__WORK ORDER__:
Once the line containing "At what coordinates should I click to accomplish: Click the Due" is found, set down that line and each one after it exactly, through the end of the entries.

__RECORDS FOR THIS TASK__:
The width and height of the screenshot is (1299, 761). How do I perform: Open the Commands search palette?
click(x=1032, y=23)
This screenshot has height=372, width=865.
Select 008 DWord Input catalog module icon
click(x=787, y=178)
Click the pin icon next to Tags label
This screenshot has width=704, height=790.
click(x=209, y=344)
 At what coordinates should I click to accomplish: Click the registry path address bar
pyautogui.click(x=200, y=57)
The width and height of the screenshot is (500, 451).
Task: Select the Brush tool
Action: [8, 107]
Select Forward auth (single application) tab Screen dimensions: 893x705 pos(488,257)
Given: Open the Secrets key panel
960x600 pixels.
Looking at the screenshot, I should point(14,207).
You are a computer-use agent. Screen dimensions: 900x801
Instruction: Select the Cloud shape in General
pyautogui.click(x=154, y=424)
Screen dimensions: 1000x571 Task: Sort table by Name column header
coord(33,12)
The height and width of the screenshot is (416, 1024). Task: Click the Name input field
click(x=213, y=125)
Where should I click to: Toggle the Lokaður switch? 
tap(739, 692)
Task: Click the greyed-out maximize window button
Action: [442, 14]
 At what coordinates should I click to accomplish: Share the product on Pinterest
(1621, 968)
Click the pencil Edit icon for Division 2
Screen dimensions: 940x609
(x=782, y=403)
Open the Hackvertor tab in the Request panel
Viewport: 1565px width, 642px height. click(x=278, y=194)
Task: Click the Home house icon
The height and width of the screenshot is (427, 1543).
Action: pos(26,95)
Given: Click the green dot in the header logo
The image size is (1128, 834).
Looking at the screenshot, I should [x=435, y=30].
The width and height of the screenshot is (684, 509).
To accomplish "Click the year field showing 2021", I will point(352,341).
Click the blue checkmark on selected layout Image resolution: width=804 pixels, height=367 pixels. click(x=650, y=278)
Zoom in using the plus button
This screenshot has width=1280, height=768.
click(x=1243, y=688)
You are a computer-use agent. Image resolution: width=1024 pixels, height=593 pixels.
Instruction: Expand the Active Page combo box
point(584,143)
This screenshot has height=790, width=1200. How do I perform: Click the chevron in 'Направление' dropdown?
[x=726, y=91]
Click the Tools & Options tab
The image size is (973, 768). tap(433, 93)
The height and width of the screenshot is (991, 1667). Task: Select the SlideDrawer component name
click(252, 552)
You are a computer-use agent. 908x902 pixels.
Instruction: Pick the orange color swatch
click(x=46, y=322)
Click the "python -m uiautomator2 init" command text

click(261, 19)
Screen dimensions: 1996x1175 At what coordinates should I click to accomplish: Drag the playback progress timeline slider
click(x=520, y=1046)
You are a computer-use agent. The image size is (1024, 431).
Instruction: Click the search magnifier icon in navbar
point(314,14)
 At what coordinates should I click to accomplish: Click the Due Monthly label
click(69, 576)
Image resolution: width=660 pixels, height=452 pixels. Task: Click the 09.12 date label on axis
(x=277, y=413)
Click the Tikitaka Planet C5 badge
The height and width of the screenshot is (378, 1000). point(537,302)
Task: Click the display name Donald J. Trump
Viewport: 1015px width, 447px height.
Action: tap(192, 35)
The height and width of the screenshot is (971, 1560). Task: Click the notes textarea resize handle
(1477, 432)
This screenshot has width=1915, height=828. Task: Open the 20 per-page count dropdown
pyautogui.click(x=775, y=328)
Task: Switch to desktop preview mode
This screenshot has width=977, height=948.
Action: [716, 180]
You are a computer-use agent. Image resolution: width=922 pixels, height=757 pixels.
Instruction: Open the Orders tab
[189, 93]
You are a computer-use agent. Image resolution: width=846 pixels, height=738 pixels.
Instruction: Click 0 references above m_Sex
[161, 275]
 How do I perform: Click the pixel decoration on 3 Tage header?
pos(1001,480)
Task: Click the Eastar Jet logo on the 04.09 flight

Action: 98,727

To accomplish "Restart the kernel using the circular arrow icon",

__RESULT FOR THIS EXERCISE__:
 At what coordinates should I click to accomplish: Click the Due Monthly label
click(69, 576)
Image resolution: width=660 pixels, height=452 pixels. Task: Click the 09.12 date label on axis
(x=277, y=413)
Click the Tikitaka Planet C5 badge
The height and width of the screenshot is (378, 1000). point(537,302)
Task: Click the display name Donald J. Trump
Viewport: 1015px width, 447px height.
Action: tap(192, 35)
The height and width of the screenshot is (971, 1560). Task: Click the notes textarea resize handle
(1477, 432)
This screenshot has width=1915, height=828. Task: Open the 20 per-page count dropdown
pyautogui.click(x=775, y=328)
Task: Switch to desktop preview mode
This screenshot has width=977, height=948.
Action: [716, 180]
You are a computer-use agent. Image resolution: width=922 pixels, height=757 pixels.
Instruction: Open the Orders tab
[189, 93]
You are a computer-use agent. Image resolution: width=846 pixels, height=738 pixels.
Instruction: Click 0 references above m_Sex
[161, 275]
 How do I perform: Click the pixel decoration on 3 Tage header?
pos(1001,480)
Task: Click the Eastar Jet logo on the 04.09 flight

Action: 98,727

To accomplish "Restart the kernel using the circular arrow icon",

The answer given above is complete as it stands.